TASK ITEM. Rewrite the stretch of items that opens with the line containing "The image size is (640, 360)." and closes with the line containing "coordinates (116, 232).", both included, as a Markdown table with the columns Row and Text. Number each line in Row, put the line itself in Text, and leave out blank lines.

---*---

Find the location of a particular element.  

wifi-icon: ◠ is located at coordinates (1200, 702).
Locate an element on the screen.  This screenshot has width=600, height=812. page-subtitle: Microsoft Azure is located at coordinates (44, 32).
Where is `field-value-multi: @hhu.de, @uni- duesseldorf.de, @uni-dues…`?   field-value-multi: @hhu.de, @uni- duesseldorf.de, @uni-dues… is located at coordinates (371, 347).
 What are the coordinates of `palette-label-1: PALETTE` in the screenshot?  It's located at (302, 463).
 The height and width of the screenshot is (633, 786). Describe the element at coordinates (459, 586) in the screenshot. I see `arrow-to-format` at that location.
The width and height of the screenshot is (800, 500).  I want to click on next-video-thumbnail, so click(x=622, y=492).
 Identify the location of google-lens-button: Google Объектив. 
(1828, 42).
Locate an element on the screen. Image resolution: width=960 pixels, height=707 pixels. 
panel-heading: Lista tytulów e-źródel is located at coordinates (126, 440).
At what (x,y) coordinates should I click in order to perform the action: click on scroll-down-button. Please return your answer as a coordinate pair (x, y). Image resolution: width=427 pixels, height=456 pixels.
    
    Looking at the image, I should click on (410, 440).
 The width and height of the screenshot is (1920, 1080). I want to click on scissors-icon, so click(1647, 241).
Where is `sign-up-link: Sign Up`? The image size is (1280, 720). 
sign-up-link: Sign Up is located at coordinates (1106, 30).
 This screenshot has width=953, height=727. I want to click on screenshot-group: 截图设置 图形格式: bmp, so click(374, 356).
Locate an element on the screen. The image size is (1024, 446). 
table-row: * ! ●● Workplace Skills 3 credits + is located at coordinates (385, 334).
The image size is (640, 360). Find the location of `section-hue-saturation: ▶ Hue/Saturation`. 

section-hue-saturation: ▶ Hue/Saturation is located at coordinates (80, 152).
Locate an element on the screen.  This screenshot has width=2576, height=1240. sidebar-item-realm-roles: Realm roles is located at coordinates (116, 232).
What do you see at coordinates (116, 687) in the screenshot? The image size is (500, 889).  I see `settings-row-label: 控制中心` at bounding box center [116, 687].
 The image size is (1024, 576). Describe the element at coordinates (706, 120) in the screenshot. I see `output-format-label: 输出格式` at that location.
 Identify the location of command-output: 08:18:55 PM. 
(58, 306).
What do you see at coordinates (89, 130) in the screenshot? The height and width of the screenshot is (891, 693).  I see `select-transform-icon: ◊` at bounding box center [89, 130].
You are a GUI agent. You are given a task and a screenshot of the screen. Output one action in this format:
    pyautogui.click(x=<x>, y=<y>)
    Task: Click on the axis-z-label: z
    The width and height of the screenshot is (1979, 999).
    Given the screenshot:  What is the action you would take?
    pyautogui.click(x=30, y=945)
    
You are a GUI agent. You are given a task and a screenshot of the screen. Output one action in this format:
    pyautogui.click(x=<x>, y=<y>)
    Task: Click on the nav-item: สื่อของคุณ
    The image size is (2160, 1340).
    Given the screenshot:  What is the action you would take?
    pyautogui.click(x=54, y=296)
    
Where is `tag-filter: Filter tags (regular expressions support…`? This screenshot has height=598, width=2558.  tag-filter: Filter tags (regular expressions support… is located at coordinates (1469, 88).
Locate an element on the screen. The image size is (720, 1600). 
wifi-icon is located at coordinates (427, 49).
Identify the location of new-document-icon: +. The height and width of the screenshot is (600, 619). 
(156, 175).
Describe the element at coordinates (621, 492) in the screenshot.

---*---

TASK ANSWER.
| Row | Text |
|---|---|
| 1 | The image size is (640, 360). Find the location of `section-hue-saturation: ▶ Hue/Saturation`.  |
| 2 | section-hue-saturation: ▶ Hue/Saturation is located at coordinates (80, 152). |
| 3 | Locate an element on the screen.  This screenshot has width=2576, height=1240. sidebar-item-realm-roles: Realm roles is located at coordinates (116, 232). |